### Dataset ###

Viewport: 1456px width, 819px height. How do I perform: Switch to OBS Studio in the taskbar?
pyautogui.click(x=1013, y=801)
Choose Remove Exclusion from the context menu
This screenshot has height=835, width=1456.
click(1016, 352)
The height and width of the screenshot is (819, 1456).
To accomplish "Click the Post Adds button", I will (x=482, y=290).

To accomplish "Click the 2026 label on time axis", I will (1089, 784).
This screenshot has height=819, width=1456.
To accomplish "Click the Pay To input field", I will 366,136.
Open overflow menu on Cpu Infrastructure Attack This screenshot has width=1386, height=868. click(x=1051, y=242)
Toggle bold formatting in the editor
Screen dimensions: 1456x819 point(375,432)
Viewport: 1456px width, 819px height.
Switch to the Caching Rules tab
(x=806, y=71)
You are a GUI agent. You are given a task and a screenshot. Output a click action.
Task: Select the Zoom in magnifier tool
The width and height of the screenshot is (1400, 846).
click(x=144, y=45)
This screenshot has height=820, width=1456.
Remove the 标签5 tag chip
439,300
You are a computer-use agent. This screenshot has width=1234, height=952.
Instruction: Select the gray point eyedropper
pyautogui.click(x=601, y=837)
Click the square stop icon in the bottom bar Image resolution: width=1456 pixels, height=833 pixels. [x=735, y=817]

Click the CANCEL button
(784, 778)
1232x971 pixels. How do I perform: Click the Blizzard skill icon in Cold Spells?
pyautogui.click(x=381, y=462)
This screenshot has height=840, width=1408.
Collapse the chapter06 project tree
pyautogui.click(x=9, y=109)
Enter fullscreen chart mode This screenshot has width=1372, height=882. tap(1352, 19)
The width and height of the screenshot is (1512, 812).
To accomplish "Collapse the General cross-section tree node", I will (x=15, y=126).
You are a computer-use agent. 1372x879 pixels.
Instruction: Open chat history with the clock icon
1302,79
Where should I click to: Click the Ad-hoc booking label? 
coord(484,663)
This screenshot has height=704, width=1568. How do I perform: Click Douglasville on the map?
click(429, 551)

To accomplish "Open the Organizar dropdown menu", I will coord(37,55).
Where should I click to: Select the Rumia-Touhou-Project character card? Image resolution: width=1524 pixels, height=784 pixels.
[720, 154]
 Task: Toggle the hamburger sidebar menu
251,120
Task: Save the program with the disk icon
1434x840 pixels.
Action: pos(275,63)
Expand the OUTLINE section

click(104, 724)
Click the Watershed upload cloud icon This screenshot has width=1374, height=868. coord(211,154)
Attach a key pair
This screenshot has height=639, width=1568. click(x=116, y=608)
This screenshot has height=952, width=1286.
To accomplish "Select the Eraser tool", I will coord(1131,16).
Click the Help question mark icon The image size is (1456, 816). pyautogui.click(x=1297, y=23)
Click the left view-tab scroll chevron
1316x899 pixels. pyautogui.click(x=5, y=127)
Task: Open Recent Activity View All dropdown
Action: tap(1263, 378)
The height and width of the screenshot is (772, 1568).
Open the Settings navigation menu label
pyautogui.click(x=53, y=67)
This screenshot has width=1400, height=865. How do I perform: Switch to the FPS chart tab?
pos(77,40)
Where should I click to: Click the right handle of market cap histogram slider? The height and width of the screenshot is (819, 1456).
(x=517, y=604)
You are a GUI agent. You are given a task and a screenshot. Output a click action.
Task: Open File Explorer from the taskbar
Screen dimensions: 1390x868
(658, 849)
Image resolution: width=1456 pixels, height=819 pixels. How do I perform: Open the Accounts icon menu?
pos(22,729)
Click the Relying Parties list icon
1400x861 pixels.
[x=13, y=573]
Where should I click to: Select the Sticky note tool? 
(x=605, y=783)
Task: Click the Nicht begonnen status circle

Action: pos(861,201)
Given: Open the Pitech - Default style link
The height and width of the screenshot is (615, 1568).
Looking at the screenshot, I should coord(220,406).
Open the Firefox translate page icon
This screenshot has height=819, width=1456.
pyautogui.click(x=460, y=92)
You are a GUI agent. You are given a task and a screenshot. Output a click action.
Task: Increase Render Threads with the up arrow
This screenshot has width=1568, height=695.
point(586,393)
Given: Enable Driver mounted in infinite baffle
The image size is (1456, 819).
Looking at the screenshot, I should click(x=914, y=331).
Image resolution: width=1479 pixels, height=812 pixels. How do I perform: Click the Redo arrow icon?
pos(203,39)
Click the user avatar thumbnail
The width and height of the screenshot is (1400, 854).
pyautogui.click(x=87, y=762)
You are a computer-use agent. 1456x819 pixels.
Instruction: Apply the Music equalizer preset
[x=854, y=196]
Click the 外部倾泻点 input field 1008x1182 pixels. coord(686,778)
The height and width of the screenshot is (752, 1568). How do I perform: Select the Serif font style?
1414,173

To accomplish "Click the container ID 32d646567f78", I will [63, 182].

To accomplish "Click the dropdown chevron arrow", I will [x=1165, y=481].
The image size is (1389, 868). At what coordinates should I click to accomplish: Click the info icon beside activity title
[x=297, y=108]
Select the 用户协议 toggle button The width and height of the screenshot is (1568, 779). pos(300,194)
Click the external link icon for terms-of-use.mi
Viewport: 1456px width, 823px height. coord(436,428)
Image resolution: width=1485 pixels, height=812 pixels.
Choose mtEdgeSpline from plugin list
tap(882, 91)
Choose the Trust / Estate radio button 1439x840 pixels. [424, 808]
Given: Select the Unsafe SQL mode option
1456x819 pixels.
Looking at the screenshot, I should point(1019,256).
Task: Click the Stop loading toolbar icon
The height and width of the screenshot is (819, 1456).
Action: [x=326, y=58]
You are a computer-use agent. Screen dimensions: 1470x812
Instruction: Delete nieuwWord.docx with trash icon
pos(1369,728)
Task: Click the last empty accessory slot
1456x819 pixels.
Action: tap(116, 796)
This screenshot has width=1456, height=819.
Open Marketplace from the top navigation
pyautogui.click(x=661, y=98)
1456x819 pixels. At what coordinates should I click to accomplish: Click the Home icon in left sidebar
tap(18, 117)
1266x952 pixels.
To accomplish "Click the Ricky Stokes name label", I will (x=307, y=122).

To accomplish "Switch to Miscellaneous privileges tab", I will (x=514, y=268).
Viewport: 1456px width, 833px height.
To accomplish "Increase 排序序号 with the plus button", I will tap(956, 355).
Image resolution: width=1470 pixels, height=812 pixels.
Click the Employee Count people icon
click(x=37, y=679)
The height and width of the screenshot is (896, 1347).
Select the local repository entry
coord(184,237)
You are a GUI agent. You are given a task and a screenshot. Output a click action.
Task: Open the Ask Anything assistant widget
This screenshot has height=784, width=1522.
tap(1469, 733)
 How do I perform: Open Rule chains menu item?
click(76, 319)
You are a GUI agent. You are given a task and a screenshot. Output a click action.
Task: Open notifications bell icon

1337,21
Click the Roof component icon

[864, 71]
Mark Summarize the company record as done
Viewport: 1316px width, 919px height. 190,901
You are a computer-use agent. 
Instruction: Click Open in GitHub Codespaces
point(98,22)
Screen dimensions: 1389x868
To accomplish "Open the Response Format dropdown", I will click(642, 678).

###

● **Task brief**
All records are to be written out exactly.

● **Your response**
Viewport: 1456px width, 819px height. How do I perform: Switch to OBS Studio in the taskbar?
pyautogui.click(x=1013, y=801)
Choose Remove Exclusion from the context menu
This screenshot has height=835, width=1456.
click(1016, 352)
The height and width of the screenshot is (819, 1456).
To accomplish "Click the Post Adds button", I will (x=482, y=290).

To accomplish "Click the 2026 label on time axis", I will (1089, 784).
This screenshot has height=819, width=1456.
To accomplish "Click the Pay To input field", I will 366,136.
Open overflow menu on Cpu Infrastructure Attack This screenshot has width=1386, height=868. click(x=1051, y=242)
Toggle bold formatting in the editor
Screen dimensions: 1456x819 point(375,432)
Viewport: 1456px width, 819px height.
Switch to the Caching Rules tab
(x=806, y=71)
You are a GUI agent. You are given a task and a screenshot. Output a click action.
Task: Select the Zoom in magnifier tool
The width and height of the screenshot is (1400, 846).
click(x=144, y=45)
This screenshot has height=820, width=1456.
Remove the 标签5 tag chip
439,300
You are a computer-use agent. This screenshot has width=1234, height=952.
Instruction: Select the gray point eyedropper
pyautogui.click(x=601, y=837)
Click the square stop icon in the bottom bar Image resolution: width=1456 pixels, height=833 pixels. [x=735, y=817]

Click the CANCEL button
(784, 778)
1232x971 pixels. How do I perform: Click the Blizzard skill icon in Cold Spells?
pyautogui.click(x=381, y=462)
This screenshot has height=840, width=1408.
Collapse the chapter06 project tree
pyautogui.click(x=9, y=109)
Enter fullscreen chart mode This screenshot has width=1372, height=882. tap(1352, 19)
The width and height of the screenshot is (1512, 812).
To accomplish "Collapse the General cross-section tree node", I will (x=15, y=126).
You are a computer-use agent. 1372x879 pixels.
Instruction: Open chat history with the clock icon
1302,79
Where should I click to: Click the Ad-hoc booking label? 
coord(484,663)
This screenshot has height=704, width=1568. How do I perform: Click Douglasville on the map?
click(429, 551)

To accomplish "Open the Organizar dropdown menu", I will coord(37,55).
Where should I click to: Select the Rumia-Touhou-Project character card? Image resolution: width=1524 pixels, height=784 pixels.
[720, 154]
 Task: Toggle the hamburger sidebar menu
251,120
Task: Save the program with the disk icon
1434x840 pixels.
Action: pos(275,63)
Expand the OUTLINE section

click(104, 724)
Click the Watershed upload cloud icon This screenshot has width=1374, height=868. coord(211,154)
Attach a key pair
This screenshot has height=639, width=1568. click(x=116, y=608)
This screenshot has height=952, width=1286.
To accomplish "Select the Eraser tool", I will coord(1131,16).
Click the Help question mark icon The image size is (1456, 816). pyautogui.click(x=1297, y=23)
Click the left view-tab scroll chevron
1316x899 pixels. pyautogui.click(x=5, y=127)
Task: Open Recent Activity View All dropdown
Action: tap(1263, 378)
The height and width of the screenshot is (772, 1568).
Open the Settings navigation menu label
pyautogui.click(x=53, y=67)
This screenshot has width=1400, height=865. How do I perform: Switch to the FPS chart tab?
pos(77,40)
Where should I click to: Click the right handle of market cap histogram slider? The height and width of the screenshot is (819, 1456).
(x=517, y=604)
You are a GUI agent. You are given a task and a screenshot. Output a click action.
Task: Open File Explorer from the taskbar
Screen dimensions: 1390x868
(658, 849)
Image resolution: width=1456 pixels, height=819 pixels. How do I perform: Open the Accounts icon menu?
pos(22,729)
Click the Relying Parties list icon
1400x861 pixels.
[x=13, y=573]
Where should I click to: Select the Sticky note tool? 
(x=605, y=783)
Task: Click the Nicht begonnen status circle

Action: pos(861,201)
Given: Open the Pitech - Default style link
The height and width of the screenshot is (615, 1568).
Looking at the screenshot, I should coord(220,406).
Open the Firefox translate page icon
This screenshot has height=819, width=1456.
pyautogui.click(x=460, y=92)
You are a GUI agent. You are given a task and a screenshot. Output a click action.
Task: Increase Render Threads with the up arrow
This screenshot has width=1568, height=695.
point(586,393)
Given: Enable Driver mounted in infinite baffle
The image size is (1456, 819).
Looking at the screenshot, I should click(x=914, y=331).
Image resolution: width=1479 pixels, height=812 pixels. How do I perform: Click the Redo arrow icon?
pos(203,39)
Click the user avatar thumbnail
The width and height of the screenshot is (1400, 854).
pyautogui.click(x=87, y=762)
You are a computer-use agent. 1456x819 pixels.
Instruction: Apply the Music equalizer preset
[x=854, y=196]
Click the 外部倾泻点 input field 1008x1182 pixels. coord(686,778)
The height and width of the screenshot is (752, 1568). How do I perform: Select the Serif font style?
1414,173

To accomplish "Click the container ID 32d646567f78", I will [63, 182].

To accomplish "Click the dropdown chevron arrow", I will [x=1165, y=481].
The image size is (1389, 868). At what coordinates should I click to accomplish: Click the info icon beside activity title
[x=297, y=108]
Select the 用户协议 toggle button The width and height of the screenshot is (1568, 779). pos(300,194)
Click the external link icon for terms-of-use.mi
Viewport: 1456px width, 823px height. coord(436,428)
Image resolution: width=1485 pixels, height=812 pixels.
Choose mtEdgeSpline from plugin list
tap(882, 91)
Choose the Trust / Estate radio button 1439x840 pixels. [424, 808]
Given: Select the Unsafe SQL mode option
1456x819 pixels.
Looking at the screenshot, I should point(1019,256).
Task: Click the Stop loading toolbar icon
The height and width of the screenshot is (819, 1456).
Action: [x=326, y=58]
You are a computer-use agent. Screen dimensions: 1470x812
Instruction: Delete nieuwWord.docx with trash icon
pos(1369,728)
Task: Click the last empty accessory slot
1456x819 pixels.
Action: tap(116, 796)
This screenshot has width=1456, height=819.
Open Marketplace from the top navigation
pyautogui.click(x=661, y=98)
1456x819 pixels. At what coordinates should I click to accomplish: Click the Home icon in left sidebar
tap(18, 117)
1266x952 pixels.
To accomplish "Click the Ricky Stokes name label", I will (x=307, y=122).

To accomplish "Switch to Miscellaneous privileges tab", I will (x=514, y=268).
Viewport: 1456px width, 833px height.
To accomplish "Increase 排序序号 with the plus button", I will tap(956, 355).
Image resolution: width=1470 pixels, height=812 pixels.
Click the Employee Count people icon
click(x=37, y=679)
The height and width of the screenshot is (896, 1347).
Select the local repository entry
coord(184,237)
You are a GUI agent. You are given a task and a screenshot. Output a click action.
Task: Open the Ask Anything assistant widget
This screenshot has height=784, width=1522.
tap(1469, 733)
 How do I perform: Open Rule chains menu item?
click(76, 319)
You are a GUI agent. You are given a task and a screenshot. Output a click action.
Task: Open notifications bell icon

1337,21
Click the Roof component icon

[864, 71]
Mark Summarize the company record as done
Viewport: 1316px width, 919px height. 190,901
You are a computer-use agent. 
Instruction: Click Open in GitHub Codespaces
point(98,22)
Screen dimensions: 1389x868
To accomplish "Open the Response Format dropdown", I will click(642, 678).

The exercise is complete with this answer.